End-to-End Imitation Learning for Optimal Asteroid Proximity Operations
Patrick Quinn, George Nehma, Madhur Tiwari
TL;DR
This work tackles autonomous proximity operations near asteroids under long communication delays and limited onboard compute. It introduces an end-to-end imitation-learning controller that uses raw lidar sensor data to generate near-optimal thrust commands and a hybrid MPC-guided imitation learning controller that serves as runtime assurance. The authors generate a large dataset by simulating ~400 MPC-driven transits around the asteroid Kleopatra, adding disturbances to expose recovery trajectories, and augmenting with synthetic lidar data; they train a CNN-LSTM-MLP network to reproduce MPC actions with RMSE loss. Forward testing reveals that pure imitation learning can fail and collide, but the hybrid approach achieves near-MPC trajectories for about 70% of steps and dramatically reduces inference time and energy consumption (inference time from ~0.473 s to ~0.053 s; CPU energy ~29.2% and GPU energy ~21.6%). The work demonstrates the practicality of end-to-end learning with runtime assurance for space GNC and highlights the importance of diverse training data to mitigate covariate shift.
Abstract
Controlling spacecraft near asteroids in deep space comes with many challenges.
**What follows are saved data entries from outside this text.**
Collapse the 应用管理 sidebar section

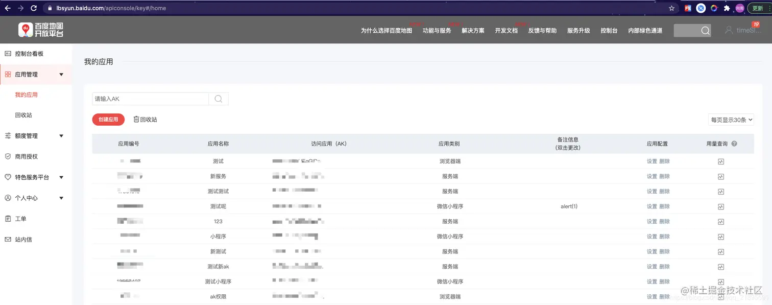[x=61, y=74]
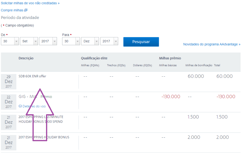Click the Descrição column header
The height and width of the screenshot is (153, 242).
click(26, 58)
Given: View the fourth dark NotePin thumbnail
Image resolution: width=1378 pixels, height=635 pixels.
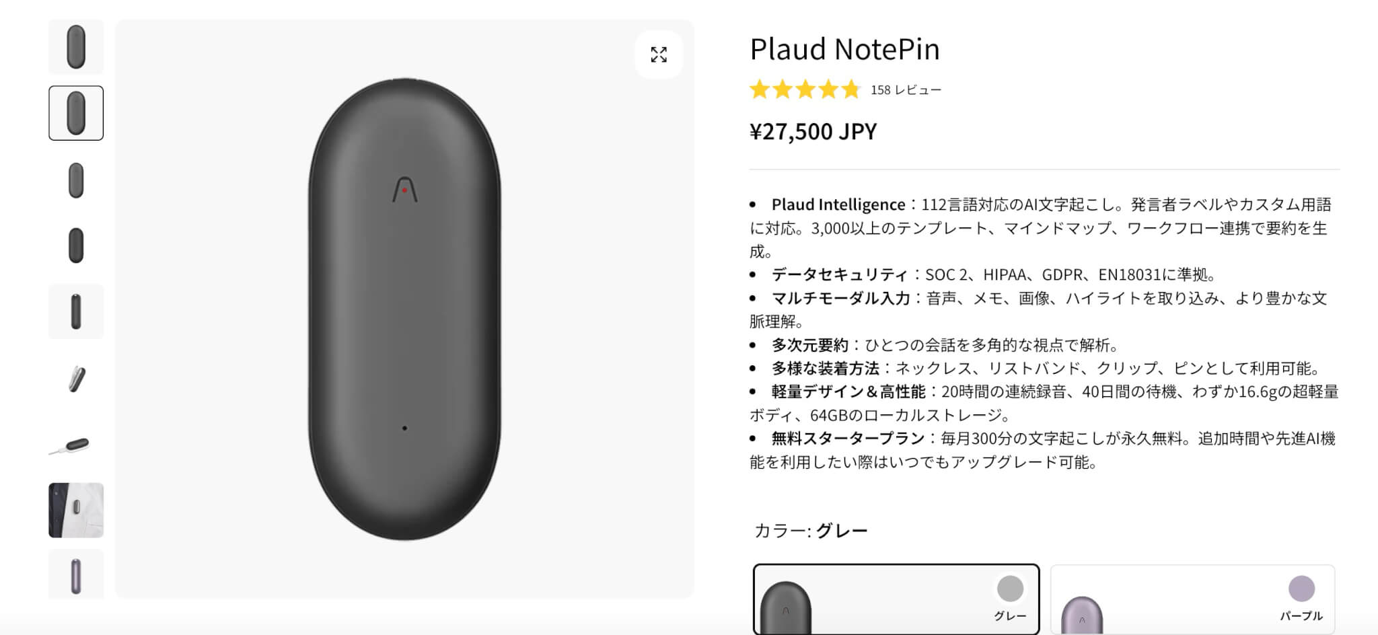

The delays involved necessitate heavy usage of limited onboard computation resources while fuel efficiency remains a priority to support the long loiter times needed for gathering data. Additionally, the difficulty of state determination due to the lack of traditional reference systems requires a guidance, navigation, and control (GNC) pipeline that ideally is both computationally and fuel-efficient, and that incorporates a robust state determination system. In this paper, we propose an end-to-end algorithm utilizing neural networks to generate near-optimal control commands from raw sensor data, as well as a hybrid model predictive control (MPC) guided imitation learning controller delivering improvements in computational efficiency over a traditional MPC controller.